▶ Task to complete
In the entries that follow, find the word "button" and report each line it is on.

==== Exercise input

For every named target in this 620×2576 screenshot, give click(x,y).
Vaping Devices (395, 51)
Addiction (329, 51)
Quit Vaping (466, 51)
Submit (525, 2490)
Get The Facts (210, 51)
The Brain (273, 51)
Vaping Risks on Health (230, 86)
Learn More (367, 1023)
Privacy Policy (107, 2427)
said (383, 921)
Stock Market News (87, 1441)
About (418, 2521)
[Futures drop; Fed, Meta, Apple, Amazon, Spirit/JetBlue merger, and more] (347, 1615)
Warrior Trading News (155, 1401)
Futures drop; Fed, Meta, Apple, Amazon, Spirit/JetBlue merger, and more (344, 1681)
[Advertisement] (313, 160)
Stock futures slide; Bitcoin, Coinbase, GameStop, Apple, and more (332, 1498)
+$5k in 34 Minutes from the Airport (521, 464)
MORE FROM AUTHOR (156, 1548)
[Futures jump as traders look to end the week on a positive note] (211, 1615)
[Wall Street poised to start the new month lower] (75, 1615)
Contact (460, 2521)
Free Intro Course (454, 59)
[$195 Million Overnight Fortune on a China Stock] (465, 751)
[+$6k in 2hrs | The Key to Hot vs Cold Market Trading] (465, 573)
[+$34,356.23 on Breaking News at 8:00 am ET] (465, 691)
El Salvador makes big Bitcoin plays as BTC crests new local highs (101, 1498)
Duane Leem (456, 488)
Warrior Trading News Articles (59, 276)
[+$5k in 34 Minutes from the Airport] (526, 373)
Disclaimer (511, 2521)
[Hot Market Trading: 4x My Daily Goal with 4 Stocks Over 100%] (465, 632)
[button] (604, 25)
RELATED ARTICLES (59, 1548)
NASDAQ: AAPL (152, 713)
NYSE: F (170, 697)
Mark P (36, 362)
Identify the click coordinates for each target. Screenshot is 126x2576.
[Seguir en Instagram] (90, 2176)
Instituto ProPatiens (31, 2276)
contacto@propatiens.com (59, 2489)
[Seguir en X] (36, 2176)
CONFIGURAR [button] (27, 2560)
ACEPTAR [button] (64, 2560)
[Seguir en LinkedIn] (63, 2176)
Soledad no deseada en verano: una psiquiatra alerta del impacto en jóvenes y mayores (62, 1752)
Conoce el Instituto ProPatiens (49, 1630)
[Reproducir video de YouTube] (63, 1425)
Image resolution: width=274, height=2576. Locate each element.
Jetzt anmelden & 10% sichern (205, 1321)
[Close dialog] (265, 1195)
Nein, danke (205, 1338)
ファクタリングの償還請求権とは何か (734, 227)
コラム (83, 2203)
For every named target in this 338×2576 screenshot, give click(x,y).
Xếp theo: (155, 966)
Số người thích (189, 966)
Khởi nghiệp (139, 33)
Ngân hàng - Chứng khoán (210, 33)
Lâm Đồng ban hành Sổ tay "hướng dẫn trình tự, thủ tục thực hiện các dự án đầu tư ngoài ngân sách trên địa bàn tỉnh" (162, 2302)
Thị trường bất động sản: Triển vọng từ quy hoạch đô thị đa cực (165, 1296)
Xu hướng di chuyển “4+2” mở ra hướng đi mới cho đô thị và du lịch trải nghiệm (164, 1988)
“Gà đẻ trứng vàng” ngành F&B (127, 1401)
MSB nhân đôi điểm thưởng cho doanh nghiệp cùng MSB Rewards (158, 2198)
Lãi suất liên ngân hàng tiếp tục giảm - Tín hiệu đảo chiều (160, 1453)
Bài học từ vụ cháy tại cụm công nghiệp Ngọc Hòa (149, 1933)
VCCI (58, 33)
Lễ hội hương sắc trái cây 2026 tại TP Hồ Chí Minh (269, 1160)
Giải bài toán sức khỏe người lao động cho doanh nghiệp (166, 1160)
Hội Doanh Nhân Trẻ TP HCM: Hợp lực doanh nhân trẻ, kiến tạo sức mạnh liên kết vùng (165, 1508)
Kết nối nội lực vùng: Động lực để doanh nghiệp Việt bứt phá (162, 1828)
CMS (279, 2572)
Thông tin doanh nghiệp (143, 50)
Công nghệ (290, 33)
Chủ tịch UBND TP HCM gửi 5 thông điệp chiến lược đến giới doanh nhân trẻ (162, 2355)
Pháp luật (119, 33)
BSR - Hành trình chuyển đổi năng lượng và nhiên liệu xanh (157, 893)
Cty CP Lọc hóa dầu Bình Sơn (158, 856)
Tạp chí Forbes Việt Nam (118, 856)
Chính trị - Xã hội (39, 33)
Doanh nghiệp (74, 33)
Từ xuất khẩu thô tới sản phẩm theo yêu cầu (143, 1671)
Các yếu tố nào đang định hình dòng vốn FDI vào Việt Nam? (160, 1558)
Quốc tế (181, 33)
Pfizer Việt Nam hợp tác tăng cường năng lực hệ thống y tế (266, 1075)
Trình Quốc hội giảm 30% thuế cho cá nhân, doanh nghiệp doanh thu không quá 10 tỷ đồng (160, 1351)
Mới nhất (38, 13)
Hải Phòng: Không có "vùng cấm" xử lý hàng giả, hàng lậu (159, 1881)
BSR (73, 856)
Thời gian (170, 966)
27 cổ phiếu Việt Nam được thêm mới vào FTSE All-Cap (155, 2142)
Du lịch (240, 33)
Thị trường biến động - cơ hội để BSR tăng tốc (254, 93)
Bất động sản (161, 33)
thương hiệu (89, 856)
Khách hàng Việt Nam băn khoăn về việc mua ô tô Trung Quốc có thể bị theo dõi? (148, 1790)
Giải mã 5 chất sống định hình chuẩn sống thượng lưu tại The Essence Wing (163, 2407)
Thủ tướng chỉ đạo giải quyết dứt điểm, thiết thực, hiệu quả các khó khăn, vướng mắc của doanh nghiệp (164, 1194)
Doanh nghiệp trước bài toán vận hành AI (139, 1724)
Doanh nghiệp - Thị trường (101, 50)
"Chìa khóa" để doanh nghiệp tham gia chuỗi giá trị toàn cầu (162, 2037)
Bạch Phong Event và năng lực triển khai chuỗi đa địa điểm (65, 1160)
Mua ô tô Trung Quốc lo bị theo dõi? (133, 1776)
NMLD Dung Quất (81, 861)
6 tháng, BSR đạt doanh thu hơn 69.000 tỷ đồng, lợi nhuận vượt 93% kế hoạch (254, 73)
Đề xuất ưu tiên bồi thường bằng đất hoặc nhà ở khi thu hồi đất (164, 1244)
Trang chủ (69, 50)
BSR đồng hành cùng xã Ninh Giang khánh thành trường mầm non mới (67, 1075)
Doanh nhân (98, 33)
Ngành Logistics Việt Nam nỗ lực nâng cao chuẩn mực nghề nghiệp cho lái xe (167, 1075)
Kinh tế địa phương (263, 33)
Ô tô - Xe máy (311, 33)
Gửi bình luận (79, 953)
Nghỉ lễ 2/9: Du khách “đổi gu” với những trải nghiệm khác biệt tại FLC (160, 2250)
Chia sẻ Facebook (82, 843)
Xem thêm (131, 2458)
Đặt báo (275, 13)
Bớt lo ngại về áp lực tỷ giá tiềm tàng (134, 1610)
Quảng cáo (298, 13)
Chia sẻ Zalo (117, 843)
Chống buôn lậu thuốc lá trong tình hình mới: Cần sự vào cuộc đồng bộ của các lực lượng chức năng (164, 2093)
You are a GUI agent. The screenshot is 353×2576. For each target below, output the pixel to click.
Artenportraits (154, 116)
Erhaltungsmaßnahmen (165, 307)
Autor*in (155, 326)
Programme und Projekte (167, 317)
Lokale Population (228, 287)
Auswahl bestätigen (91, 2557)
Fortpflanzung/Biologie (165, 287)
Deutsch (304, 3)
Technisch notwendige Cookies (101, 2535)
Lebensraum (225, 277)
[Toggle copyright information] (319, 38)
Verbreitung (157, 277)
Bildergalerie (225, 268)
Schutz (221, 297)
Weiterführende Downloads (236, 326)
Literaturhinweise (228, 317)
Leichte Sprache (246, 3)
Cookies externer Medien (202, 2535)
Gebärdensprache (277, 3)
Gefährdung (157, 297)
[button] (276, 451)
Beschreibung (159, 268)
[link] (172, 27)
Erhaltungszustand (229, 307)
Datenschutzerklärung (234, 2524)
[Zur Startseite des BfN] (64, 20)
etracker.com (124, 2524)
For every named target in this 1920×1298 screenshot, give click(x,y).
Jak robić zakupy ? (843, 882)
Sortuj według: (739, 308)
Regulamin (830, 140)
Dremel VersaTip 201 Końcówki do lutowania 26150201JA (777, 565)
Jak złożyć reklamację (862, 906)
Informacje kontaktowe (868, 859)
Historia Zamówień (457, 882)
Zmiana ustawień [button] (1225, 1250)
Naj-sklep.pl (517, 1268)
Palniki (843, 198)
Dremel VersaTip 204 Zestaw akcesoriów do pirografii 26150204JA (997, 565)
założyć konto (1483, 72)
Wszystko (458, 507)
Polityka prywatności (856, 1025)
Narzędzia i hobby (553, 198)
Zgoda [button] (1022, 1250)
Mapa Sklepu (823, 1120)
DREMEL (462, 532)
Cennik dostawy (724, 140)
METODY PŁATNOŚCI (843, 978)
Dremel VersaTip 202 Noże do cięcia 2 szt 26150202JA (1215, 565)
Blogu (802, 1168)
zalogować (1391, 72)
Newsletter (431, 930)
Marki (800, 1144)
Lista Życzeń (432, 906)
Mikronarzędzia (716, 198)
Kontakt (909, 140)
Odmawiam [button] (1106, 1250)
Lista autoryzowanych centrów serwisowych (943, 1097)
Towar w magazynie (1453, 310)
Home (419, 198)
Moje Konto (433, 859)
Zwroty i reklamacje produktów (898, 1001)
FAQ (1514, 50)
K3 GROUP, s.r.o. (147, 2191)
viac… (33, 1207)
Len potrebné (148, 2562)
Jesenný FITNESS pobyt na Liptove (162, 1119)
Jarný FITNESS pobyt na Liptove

========

▶ Response
[button] (604, 25)
CONFIGURAR [button] (27, 2560)
ACEPTAR [button] (64, 2560)
[button] (276, 451)
Zmiana ustawień [button] (1225, 1250)
Zgoda [button] (1022, 1250)
Odmawiam [button] (1106, 1250)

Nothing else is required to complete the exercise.